Offenes Geheimnis

Der Vatikan lüftet die dritte Weissagung von Fatima und lässt sich und dem Papst alle Möglichkeiten offen

ROM taz ■ Aufgeregt saß die Journalistenschar gestern Mittag im großen Saal des Vatikan-Pressezentrums. Es war ja auch nicht weniger versprochen als die Enthüllung des dritten Geheimnisses von Fatima, jener Offenbarung, die die Madonna 1917 drei portugiesischen Hirtenkindern gemacht hatte. Seit Jahrzehnten ranken sich die tollsten Spekulationen um ihren Inhalt: Weltuntergänge, Atomkriege, Papstattentate sollten da vorhergesagt sein.

Kaum aber traten Vatikansprecher Joaquin Navarro Valls und Kardinal Ratzinger gestern vor die Presse, da war die Luft schon raus. Die Offenbarung von Fatima sei ja „weitgehend bekannt“, hob Navarro Valls an, es fehle „bloß“ der dritte Teil. Und Ratzinger legte noch eins drauf. Wer den Text des dritten Geheimnisses aufmerksam lese, werde wahrscheinlich enttäuscht sein; dort werde „kein großes Mysterium enthüllt“ und „der Schleier der Zukunft“ werde auch nicht gelüftet.

Bleibt noch die Vergangenheit. War es nun die Prophezeiung des Papstattentats? Im von Schwester Lucia – sie als einzige der drei von Maria Erleuchteten überlebte die Kindheit – 1944 aufgesetzten Text marschiert ein „weiß gekleideter Bischof“ einen Berg hinauf, begleitet von anderen Bischöfen und Ordensleuten. Die Prozession durchquert eine zerstörte Stadt mit Bergen von Leichen, der „Heilige Vater“ – das passt ganz gut – bewegt sich „halb zitternd mit wankendem Schritt, von Schmerz und Sorge gedrückt“. Auf dem Gipfel des Berges kniet er vor einem Kreuz nieder und wird sogleich „von einer Gruppe von Soldaten getötet, die mit Feuerwaffen und Pfeilen auf ihn schossen“. Knapp daneben also die Prophezeiung – anders als im wirklichen Leben ist das Attentat gelungen.

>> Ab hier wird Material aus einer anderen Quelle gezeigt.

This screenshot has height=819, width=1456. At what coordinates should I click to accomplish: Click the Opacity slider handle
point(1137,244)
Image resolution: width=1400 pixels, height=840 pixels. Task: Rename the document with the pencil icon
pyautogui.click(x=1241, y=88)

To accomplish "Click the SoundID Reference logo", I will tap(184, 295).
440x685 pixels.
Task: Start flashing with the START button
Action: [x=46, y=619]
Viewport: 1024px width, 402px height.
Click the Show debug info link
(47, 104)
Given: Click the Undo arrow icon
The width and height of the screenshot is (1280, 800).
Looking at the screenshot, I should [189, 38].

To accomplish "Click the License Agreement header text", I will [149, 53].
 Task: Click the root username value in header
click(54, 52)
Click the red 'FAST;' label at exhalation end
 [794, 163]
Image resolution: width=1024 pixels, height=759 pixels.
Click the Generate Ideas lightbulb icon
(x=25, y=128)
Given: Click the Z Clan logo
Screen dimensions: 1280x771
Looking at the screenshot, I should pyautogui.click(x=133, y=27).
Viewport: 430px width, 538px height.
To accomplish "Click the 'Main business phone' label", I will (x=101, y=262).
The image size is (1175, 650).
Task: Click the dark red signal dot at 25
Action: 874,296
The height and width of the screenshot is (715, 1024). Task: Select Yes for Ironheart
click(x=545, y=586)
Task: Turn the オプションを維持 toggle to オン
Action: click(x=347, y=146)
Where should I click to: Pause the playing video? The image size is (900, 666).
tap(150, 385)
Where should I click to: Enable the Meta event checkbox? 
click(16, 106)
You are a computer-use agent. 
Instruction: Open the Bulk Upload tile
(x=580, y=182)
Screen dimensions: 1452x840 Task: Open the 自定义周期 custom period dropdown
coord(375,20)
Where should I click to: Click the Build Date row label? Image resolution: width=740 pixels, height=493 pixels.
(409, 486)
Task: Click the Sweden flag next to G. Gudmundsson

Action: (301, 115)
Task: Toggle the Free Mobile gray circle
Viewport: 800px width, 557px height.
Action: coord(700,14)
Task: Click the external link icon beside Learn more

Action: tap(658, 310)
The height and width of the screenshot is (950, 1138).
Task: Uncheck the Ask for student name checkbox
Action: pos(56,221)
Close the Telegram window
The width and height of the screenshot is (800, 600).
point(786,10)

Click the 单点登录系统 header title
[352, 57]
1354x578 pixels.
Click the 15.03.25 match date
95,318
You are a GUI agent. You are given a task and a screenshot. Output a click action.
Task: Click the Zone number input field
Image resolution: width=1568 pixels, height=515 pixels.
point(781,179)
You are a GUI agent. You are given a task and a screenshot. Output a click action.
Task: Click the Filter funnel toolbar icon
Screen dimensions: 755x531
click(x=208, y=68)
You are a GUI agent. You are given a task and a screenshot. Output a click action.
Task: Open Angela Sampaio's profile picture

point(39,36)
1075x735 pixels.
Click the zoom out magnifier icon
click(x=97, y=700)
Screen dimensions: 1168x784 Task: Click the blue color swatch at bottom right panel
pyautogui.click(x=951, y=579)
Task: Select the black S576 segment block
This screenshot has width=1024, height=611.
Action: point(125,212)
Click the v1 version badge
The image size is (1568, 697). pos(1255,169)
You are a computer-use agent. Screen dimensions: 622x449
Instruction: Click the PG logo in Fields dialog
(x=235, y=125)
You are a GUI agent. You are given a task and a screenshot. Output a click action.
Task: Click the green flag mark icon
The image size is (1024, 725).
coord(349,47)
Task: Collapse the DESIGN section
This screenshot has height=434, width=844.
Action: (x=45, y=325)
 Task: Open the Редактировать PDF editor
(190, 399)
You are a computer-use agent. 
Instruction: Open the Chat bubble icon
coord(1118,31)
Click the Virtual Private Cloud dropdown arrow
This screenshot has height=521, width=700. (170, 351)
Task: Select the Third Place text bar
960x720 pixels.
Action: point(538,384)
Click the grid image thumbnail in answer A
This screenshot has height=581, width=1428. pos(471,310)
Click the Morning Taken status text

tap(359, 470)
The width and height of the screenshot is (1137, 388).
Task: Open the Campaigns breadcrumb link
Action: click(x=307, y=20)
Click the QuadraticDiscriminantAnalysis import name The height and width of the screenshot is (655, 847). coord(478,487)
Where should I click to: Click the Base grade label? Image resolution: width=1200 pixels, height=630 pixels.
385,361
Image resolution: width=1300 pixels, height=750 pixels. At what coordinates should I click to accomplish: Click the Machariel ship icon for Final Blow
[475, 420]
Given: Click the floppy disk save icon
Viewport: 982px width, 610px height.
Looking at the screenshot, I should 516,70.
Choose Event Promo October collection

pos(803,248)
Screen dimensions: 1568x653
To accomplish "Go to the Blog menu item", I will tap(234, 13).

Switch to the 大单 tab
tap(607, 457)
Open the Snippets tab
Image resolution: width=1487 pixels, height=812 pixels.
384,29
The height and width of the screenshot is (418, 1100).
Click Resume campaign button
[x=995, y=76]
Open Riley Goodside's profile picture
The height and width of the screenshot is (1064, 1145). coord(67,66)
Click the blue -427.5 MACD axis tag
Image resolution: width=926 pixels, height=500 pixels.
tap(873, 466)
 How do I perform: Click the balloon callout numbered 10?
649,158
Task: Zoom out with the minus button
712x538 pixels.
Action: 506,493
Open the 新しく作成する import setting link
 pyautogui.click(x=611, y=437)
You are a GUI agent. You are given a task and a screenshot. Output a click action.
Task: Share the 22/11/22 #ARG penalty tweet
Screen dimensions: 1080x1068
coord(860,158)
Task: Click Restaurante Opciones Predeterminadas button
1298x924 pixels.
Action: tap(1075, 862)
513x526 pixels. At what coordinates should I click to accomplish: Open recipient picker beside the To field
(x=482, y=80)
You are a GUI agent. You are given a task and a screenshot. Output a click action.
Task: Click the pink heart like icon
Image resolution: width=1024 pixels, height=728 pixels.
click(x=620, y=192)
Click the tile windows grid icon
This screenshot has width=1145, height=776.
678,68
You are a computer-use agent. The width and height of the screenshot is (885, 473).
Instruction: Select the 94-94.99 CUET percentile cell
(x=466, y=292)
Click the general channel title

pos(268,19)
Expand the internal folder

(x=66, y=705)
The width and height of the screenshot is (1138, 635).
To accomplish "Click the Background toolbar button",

Entsprechend vorsichtig war denn auch Kardinal Ratzinger in seiner theologischen Ausdeutung. Im dritten Geheimnis sei ganz allgemein die Rede vom Martyrium der Kirche im 20. Jahrhundert. Wer glauben möchte, dass die Madonna vom Anschlag auf Johannes Paul gesprochen hat, mag das gern tun, meint Ratzinger. „Musste der Heilige Vater, als er sich nach dem Attentat vom 13. Mai 1981 den Text des dritten Geheimnisses vorlegen ließ, darin nicht sein eigenes Geschick erkennen?“, fragt Ratzinger voller List in seiner Interpretation, erspart sich aber eine kirchenoffizielle Bestätigung dieser Ausdeutung. So entzaubert die Kirche das dritte Geheimnis und lässt doch dem betagten Fatima-Verehrer an ihrer Spitze seinen Glauben.